Nevertheless, the LORD did not turn away from the heat of his fierce anger, which burned against Judah because of all that Manasseh had done to provoke him to anger. 2 Kings 23:26

The previous verse noted how Josiah was unlike any other king before or after him. The next verse, however, comes like a thud. All the work that Josiah had done to rid the land of idols, spiritists, mediums, Asherah poles, and anything that did not honor God was for naught? Absolutely NOT.

How often do we find ourselves in similar situations? We’ve done everything we know to do the Godly thing. We’ve gone the extra miles several times just to be sure we got it right. Then it happens: something occurs to make it seem like it’s all wasted.

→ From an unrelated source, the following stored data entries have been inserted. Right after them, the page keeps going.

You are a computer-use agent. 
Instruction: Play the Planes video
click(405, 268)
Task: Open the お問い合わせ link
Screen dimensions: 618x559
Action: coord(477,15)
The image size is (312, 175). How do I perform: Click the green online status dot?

A missionary had translated the Bible and was getting ready to have it published (back before computers existed). It was in paper form. A fire swept through the building he had translated it in. All evidence of the newly translated Bible was burned, destroyed. The missionary mourned its loss and began translating the Bible once again the next day. Yes, it was tragic that all his work was burned up in a fire, but the next time around the translation would only take a fraction of the time it took when he originally translated it because he had already done the difficult initial work of learning the phrases and testing it among the people.

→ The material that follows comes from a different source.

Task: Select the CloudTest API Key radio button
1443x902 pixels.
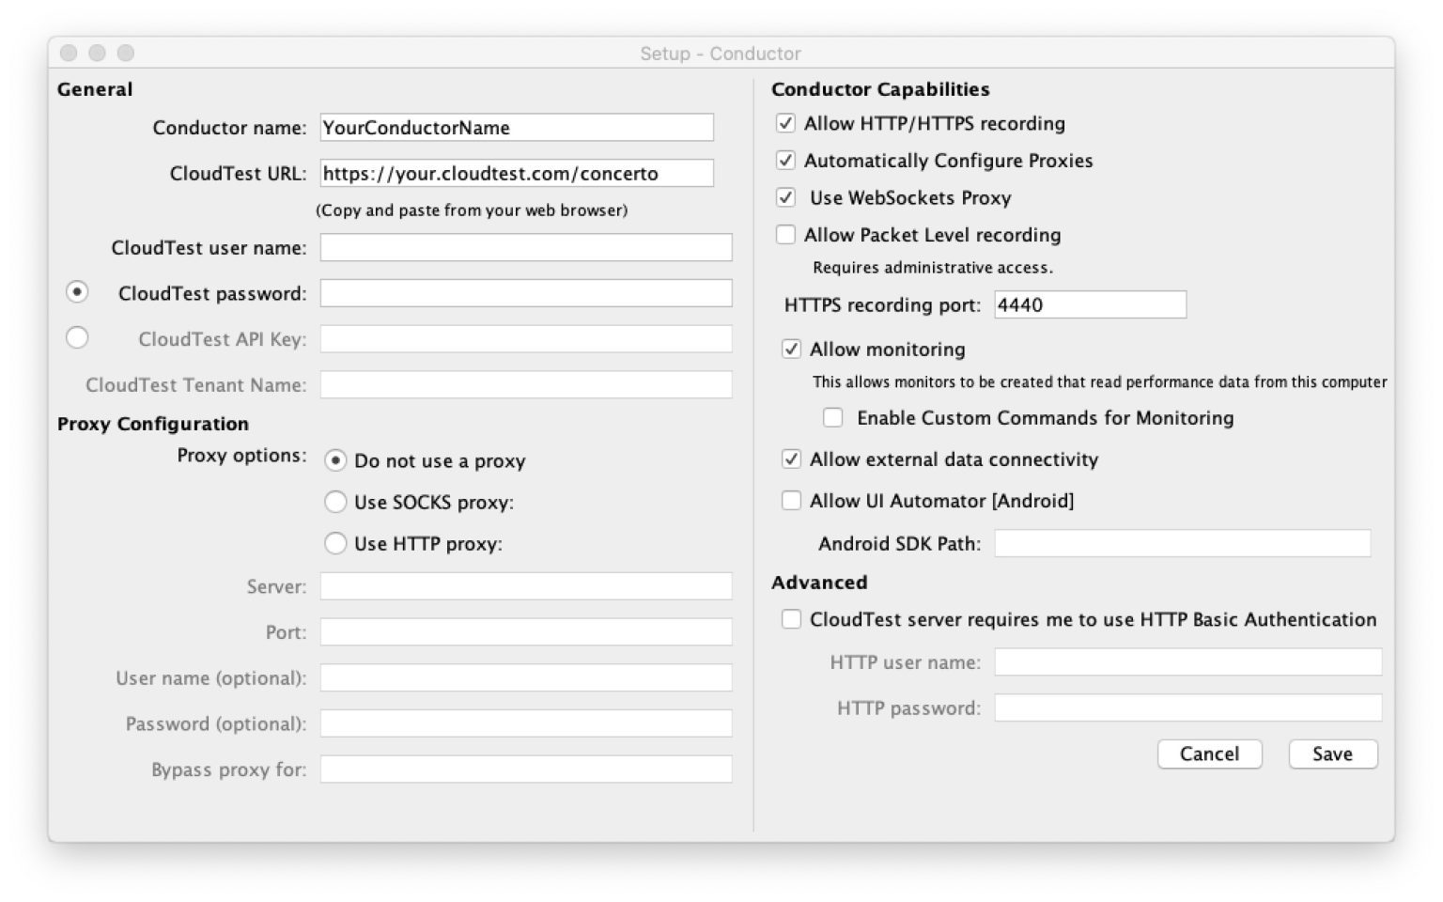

Perhaps you’re feeling that all the work you’re doing or have done is in vain. Nothing could be further from the truth. In fact, very little in this world encourages you to be satisfied with what you’ve done. Even as I write these devotionals, I run the risk of encouraging you not to be satisfied with the status quo and to change if necessary. My intention is not to discourage you; in fact, it’s just the opposite.

Keep doing the things that got you this far and cast off those things that distract you. Draw close to God and He will draw close to you (James 4:8).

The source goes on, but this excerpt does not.